This year has been rough in terms of wildfires in and around wine country. Most notably, harvest was interrupted in mid-September by the third in a series of devastating wildfires around Lake County.
As such, we’ve had quite a few questions directed our way about how this might affect the wines of the regions affected by these fires. We’ve all heard of smoke taint – so is this something we need to be worried about?
It is a relatively new area of study – in 2003, wildfires in Eastern Victoria, Australia motivated researchers to begin studying the chemical backdrop and the variables associated with this increasingly dangerous phenomenon. The Australian Wine Research Institute (AWRI) and Washington State University (WSU) have led the way in publishing the most up-to-date and applicable research on this topic.
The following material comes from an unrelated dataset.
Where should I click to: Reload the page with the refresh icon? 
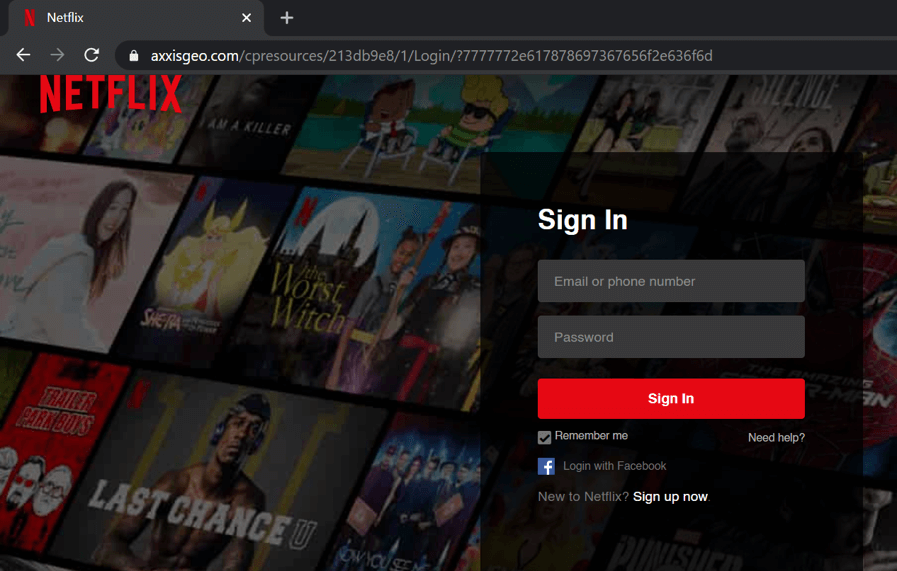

Although much of this research is geared toward the winemaker/ producer, it is of interest to wine educators and other wine professionals as well.
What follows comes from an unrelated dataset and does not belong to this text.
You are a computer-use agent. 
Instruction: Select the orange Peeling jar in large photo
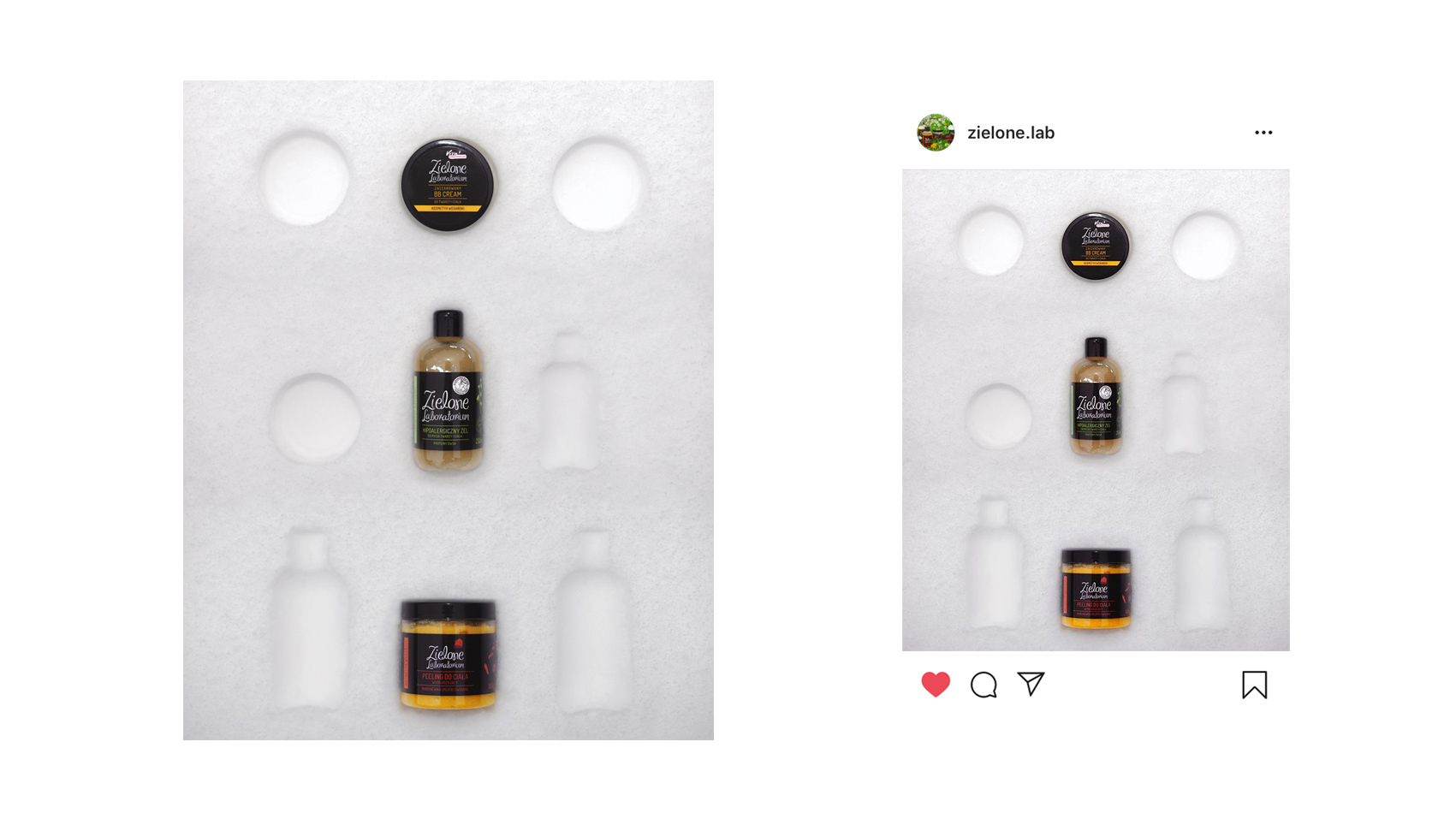pyautogui.click(x=448, y=655)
For starts, smoke taint is the general term given to a host of volatile phenols, with the most important being as follows:
- Guaiacol (smoky)
- 4-methylguaiacol (spicy)
- Eugenol (clove)
These same phenolics can be introduced into wine via ageing in heavily toasted oak. Typical recognitions thresholds for these molecules are quite low; we can pick out the “ashtray” and “camp fire” aromas at concentrations as low as 23-27 micrograms/L or parts per billion (ppb).
Complications can arise due to the fact that these molecules can be present in a wine in bound form, meaning the smoky character may not reveal itself until after alcoholic fermentation, malolactic fermentation, or even after extended bottle ageing. In addition, once this smoky character shows, it will always intensify with time in the bottle.
Studies concerning smoke in the vineyard have so far been inconclusive, and have yet to determine the minimum exposure time and concentration of smoke that vines can tolerate before it noticeably affects the wine. However, it is known that the flavors collect in the skins and the flesh just below the skin in addition to translocating from the leaves. This greatly influences winemaking techniques once the fruit is brought into the winery.
When – in the growing cycle – the vines are exposed to smoke has proven to be one of the most important factors in pin-pointing the risk. The AWRI has identified three categories for the sensitivity and likelihood of smoke uptake throughout the growing cycle:
- During and before flowering there is little risk;
- From early fruit set to three days post-verasion there is low to medium risk;
- Post-verasion to harvest there is high risk.
It has also been proven that there is no risk to carry over smoke taint from one growing season to the next, and that the smoke character does not vary with smoke from different types of wood or fuel. Studies originally showed that the smoke uptake varied by variety, with Merlot and Sangiovese being more susceptible. However, recent studies under controlled conditions have shown that variety does not matter.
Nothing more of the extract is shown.